Trying to get an automatic refresh of tables and pivot table with the following macro:

Sub Refresh()
'
' Refresh Macro
'
    ActiveWorkbook.Connections("Power Query - Jan2008").Refresh
    ActiveWorkbook.Connections("Power Query - Feb2008").Refresh
    ActiveWorkbook.Connections("Power Query - Mar2008").Refresh
    ActiveWorkbook.Connections("Power Query - Transactions").Refresh
    Worksheets("Transactions").PivotTables("PivotTable1").PivotCache.Refresh
End Sub

What ends up happening is that the Refresh button(that contains the macro) has to be pushed twice in order for the pivot table to refresh.  Ideal behaviour is to only have to click the Refresh button once for tables and pivot table to refresh.

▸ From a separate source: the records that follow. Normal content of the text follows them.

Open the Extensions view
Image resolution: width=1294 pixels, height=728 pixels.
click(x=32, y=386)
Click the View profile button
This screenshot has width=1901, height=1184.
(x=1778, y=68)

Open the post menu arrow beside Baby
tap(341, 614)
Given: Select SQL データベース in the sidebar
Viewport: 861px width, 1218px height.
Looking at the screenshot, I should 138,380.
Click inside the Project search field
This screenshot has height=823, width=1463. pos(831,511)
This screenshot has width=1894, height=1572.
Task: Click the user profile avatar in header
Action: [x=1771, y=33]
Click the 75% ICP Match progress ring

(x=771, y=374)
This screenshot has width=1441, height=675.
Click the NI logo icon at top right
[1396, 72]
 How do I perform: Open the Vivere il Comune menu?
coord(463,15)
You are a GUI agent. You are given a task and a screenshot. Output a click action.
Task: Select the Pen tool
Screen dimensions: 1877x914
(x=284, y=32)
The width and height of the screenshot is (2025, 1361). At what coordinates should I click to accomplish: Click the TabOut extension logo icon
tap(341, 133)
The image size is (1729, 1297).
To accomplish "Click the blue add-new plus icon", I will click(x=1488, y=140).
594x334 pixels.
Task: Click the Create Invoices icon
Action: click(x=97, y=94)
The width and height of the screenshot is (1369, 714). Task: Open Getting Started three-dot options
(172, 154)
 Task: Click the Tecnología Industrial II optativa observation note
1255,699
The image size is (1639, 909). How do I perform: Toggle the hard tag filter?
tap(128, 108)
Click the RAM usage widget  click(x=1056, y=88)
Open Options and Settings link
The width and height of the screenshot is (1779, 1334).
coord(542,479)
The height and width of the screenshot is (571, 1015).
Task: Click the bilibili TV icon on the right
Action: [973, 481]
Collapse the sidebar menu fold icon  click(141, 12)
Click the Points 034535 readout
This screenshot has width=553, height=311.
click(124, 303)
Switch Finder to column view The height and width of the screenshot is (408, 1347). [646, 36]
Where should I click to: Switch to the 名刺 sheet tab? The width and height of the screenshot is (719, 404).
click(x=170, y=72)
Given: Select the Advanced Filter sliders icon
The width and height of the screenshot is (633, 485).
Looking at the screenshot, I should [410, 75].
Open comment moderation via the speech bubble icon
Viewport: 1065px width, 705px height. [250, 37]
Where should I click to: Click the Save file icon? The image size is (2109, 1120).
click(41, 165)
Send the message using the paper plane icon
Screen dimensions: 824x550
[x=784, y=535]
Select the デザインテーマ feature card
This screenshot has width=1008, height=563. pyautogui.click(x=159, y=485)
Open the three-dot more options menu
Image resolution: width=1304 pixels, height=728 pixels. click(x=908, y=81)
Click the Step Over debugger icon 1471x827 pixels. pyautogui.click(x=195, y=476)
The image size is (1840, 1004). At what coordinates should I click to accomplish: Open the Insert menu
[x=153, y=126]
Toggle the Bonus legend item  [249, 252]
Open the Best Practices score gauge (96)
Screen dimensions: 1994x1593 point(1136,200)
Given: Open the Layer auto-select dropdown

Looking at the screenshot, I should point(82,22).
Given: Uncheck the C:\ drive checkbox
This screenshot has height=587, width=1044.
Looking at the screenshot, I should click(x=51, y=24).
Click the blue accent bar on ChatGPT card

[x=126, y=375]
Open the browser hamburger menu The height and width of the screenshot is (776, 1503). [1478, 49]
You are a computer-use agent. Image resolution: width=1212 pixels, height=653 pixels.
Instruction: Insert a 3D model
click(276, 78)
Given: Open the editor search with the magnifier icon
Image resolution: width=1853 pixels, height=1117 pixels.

Any ideas on how above can be tweaked to accomplish a one click refresh?

Thanks, Tom C


----------



## VBA Geek (Oct 30, 2018)

Did you try to use RefreshAll


----------



## tcardwell (Oct 30, 2018)

Using RefreshAll with the Activesheet command generates an error, so I used it with ActiveWorkbook and it does not generate an error.  However, original issue does not resolve, still need to click Refresh command twice in order for pivot table to update.


----------



## VBA Geek (Oct 30, 2018)

The pivot table should refresh on refresh all

try to un-tick this:


----------



## tcardwell (Oct 30, 2018)

That worked!
I also modified the macro to just read:
ActiveWorkbook.RefreshAll

I assume the query dependency info is used to make sure all source data is loaded and refreshed before the last update to the pivot table is made?


----------



## VBA Geek (Oct 31, 2018)

Yes, Disable Background Refresh will pause all other operations until the query is done refreshing. 
It is highly recommended to turn it off if you 're refreshing queries with VBA. 
If you have it on and your code relies on the output of the query then your code jumps to the next step without waiting


----------